Стратфорд-на-Эвоне, улица, вброд
речку рассекшая кельтского клана,
и, сквозь мужицких и барских бород
фильтры, разверстая ясно поляна, —
только и взяли взаймы у Творца
галькой цветной и некошенным лугом
два на любые похожих лица,
мир, но не речь поделивших друг с другом.
И возвратили с процентом паи:
райские — свеяв полову — колосья,
рыб — первородно лишив чешуи,
послеэдемское многоголосье,
плюс акт за актом и к главам глава,
плюс ариэля воздушная яма,
глобуса шар, королевство Вильяма,
клетка вселенская, вотчина Льва.
Публикуется под редакционной “шапкой” “К 100-летию со дня смерти Л. Н. Толстого” (там еще три публикации: эссе Игоря Волгина (см. выше) и Андрея Ранчина, письма С. А. Толстой к сыну Льву).

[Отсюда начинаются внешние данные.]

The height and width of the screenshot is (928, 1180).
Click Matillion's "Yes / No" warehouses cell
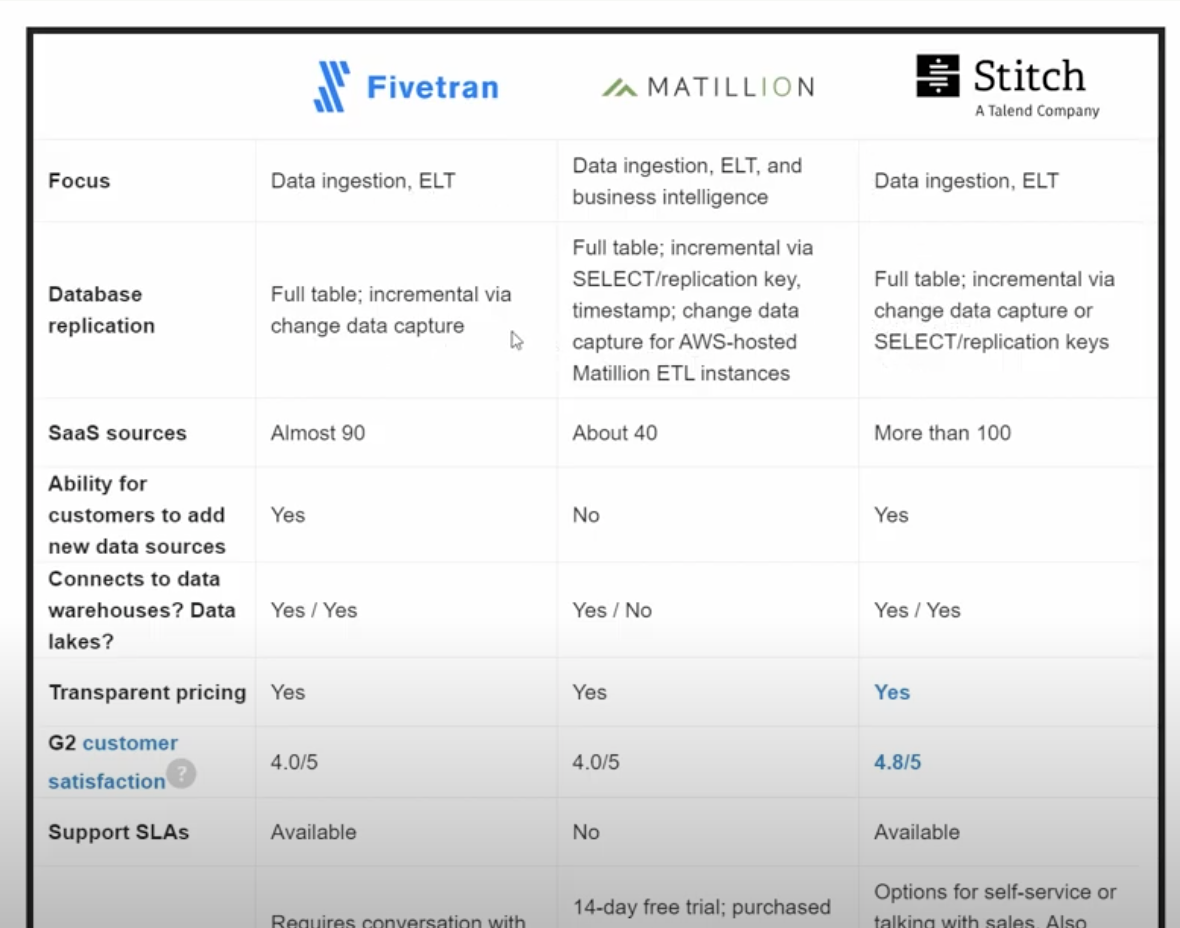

Дмитрий Полищук. Стихотворение. — “Арион”, 2010, № 3.
...как знать?
Е. Баратынский
Мой дар высок, и голос мой раскатист.
Но я при жизни умер, на земле
любезен никому. Копать в золе
мой бытию безрадостный акафист,
что и с душой ближайшей не в ладу,
потомок дальний не найдет досуга.
Как я не встретил в поколенье друга,
читателя в потомстве не найду.
(“Я ЗНАЮ, или ПОСЛЕДНИЙ ПОЭТ”)
В интернет-версии это стихотворение выглядит немного иначе: “<…> Но я при жизни умер, на земли / любезен никому. Копать в пыли <…>”
Для меня редкие публикации стихотворений Дмитрия Полищука — события.

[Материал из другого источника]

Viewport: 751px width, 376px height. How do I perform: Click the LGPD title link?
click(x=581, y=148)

Антонио Порчиа. Голоса. Перевод и вступление Павла Грушко. — “Иностранная литература”, 2010, № 10 <http://magazines.russ.ru/inostran>.
“Поэзия аргентинца Антонио Порчиа (1885 — 1968) — музыка мысли. Это наикратчайшие максимы, лишенные литературных доспехов, свободные от каких-либо приемов и средств регулярной поэзии. <…> Для того, чтобы взяться за перевод „этого всего”, не менее важной для меня, чем бретоновская и борхесовская рекомендации, была надпись на „Голосах” моего друга — аргентинского поэта (и переводчика русской поэзии) Серхио Виаджио, приславшего мне лет тридцать тому назад книгу Порчиа: „В Аргентине у многих эта книга лежит в изголовье”” (Павел Грушко).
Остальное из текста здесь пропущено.